**Required action 1**: In the text about Flakka, how many cases involving alpha-PVP did Broward County, FL see in the first 3 months of 2015?
**Required action 2**: Reproduce, word for word, the passage of the Flakka text that starts with the words containing "There are a" and finishes with "by vivid hallucinations.".
═════ Given text ═════
A new synthetic designer drug is known as “Flakka” is becoming an increasing concern for the U.S. Drug Enforcement Agency. The active ingredient, alpha-PVP was labeled as a Schedule 1 drug and banned by the DEA in early 2014. Like all Schedule 1 drugs, alpha-PVP is considered to be dangerous due to the high potential for abuse and addiction. Despite this ban, Flakka (also known as “gravel” in some parts of the country) is becoming more prevalent. Throughout all of 2014, Broward County, FL saw about 200 cases involving alpha-PVP. However, in just the first 3 months of 2015, they’ve seen over 300 cases.
What Is Flakka?
Flakka is foul smelling, crystal-like substance that is chemically similar to bath salts. Flakka, like bath salts, are a synthetic version of a naturally occurring amphetamine called cathinones. Cathinones can be found in the shrub Catha Edulis (khat) which, when chewed, gives the user a mild sense of euphoria and is used throughout various regions of the Middle East. Like other amphetamines, Cathinones trigger dopamine sensors in the brain which release a general “feel good” sensation. The problem with Flakka is that it is significantly more powerful than the cathinones released by chewing khat, and is even more potent than bath salts. To make matters worse, it’s cheap; labeled by its users as “$5 Insanity”.
What Does it Do?
There are a few reasons that make Flakka both dangerous and terrifying. Users are subjected to vivid hallucinations which often agitate them towards violence. Coupled with these violent visions is adrenaline surged strength which often requires four or more police officers to hold a user down. Biologically, Flakka also has another nasty side effect; it spikes body temperature upwards of 106 degrees. This often results in a person stripping naked in an attempt to drop their body temperature. The end result is a violent, naked rampage through the streets powered by adrenaline super strength and fueled by vivid hallucinations.
One of the biggest issues with this drug is its incredible potency. It only takes .0003 ounces (.1 gram) to take effect. Any more than that can quickly cause the user a number of problems including heart issues, agitation, or in the cases of overdose, severe aggression and psychosis.
What is Being Done
Flakka, like every other Schedule 1 drug, is being combated by the DEA. While the source of the drug is still unclear, Law enforcement agencies are doing all they can to stop the distribution and sale of this dangerous substance.
═════ Excerpted data ═════
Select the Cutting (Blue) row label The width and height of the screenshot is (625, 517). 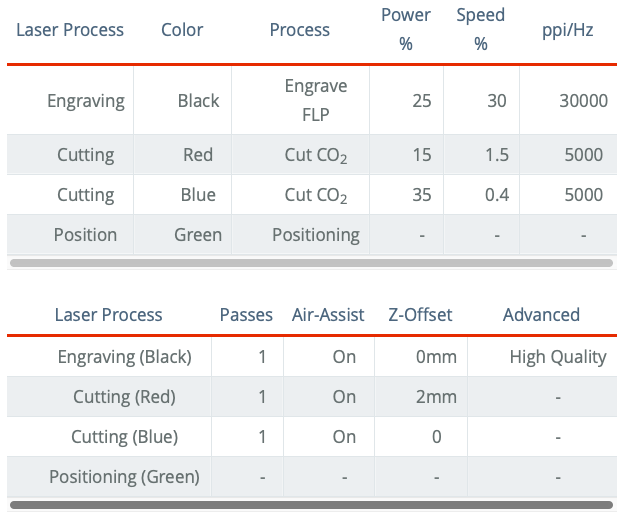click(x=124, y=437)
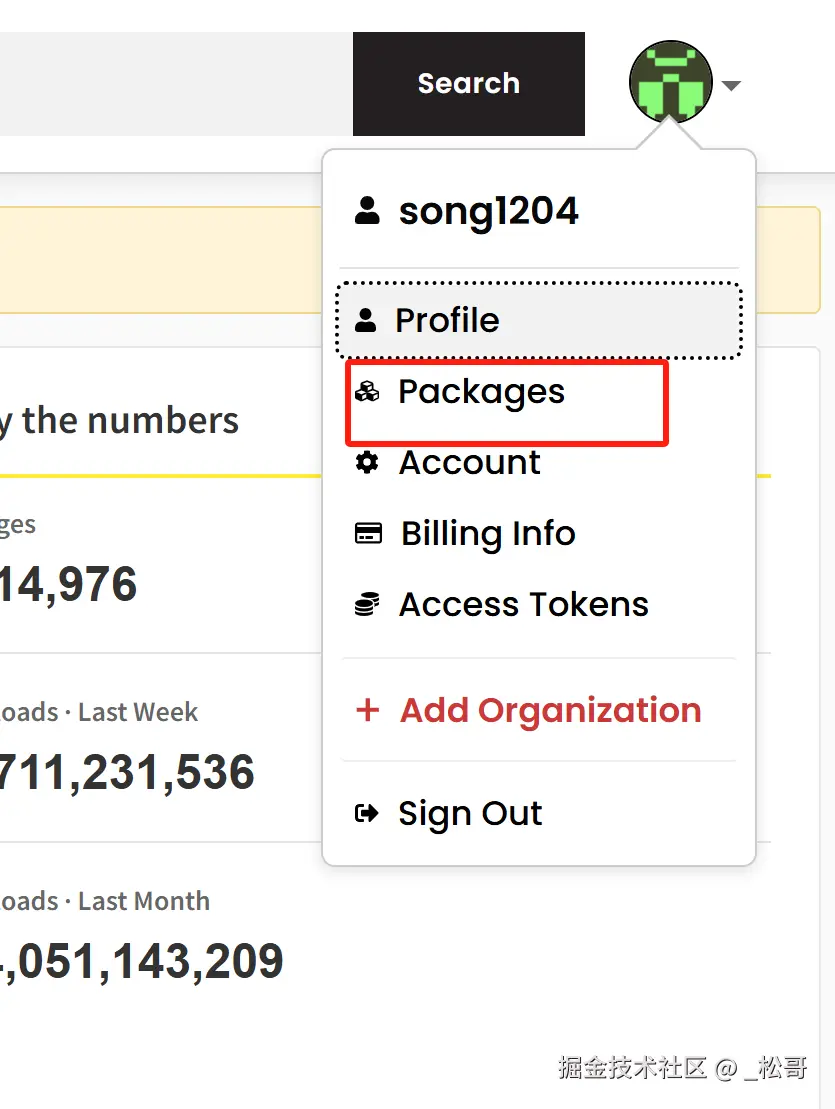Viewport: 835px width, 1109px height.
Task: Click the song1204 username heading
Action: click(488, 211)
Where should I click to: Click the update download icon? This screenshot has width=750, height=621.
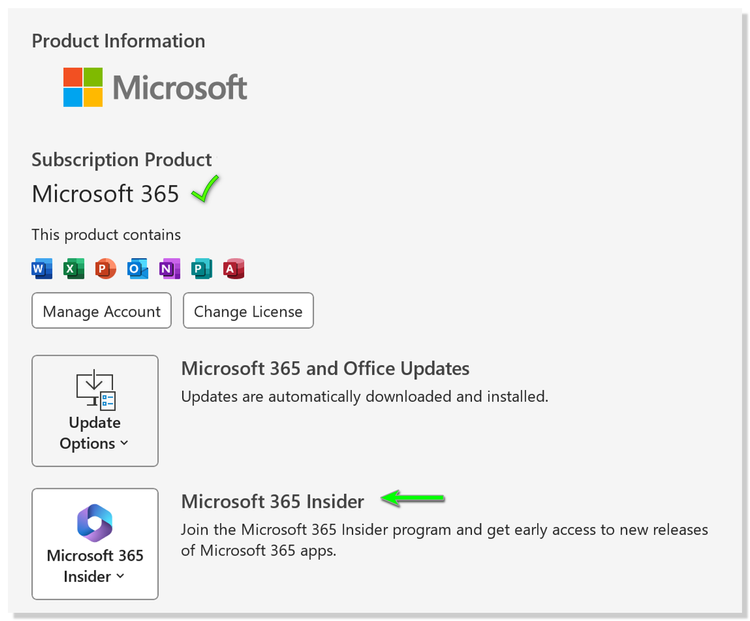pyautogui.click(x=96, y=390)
═════
**Task response 1**: Over 300 cases.

**Task response 2**:
There are a few reasons that make Flakka both dangerous and terrifying. Users are subjected to vivid hallucinations which often agitate them towards violence. Coupled with these violent visions is adrenaline surged strength which often requires four or more police officers to hold a user down. Biologically, Flakka also has another nasty side effect; it spikes body temperature upwards of 106 degrees. This often results in a person stripping naked in an attempt to drop their body temperature. The end result is a violent, naked rampage through the streets powered by adrenaline super strength and fueled by vivid hallucinations.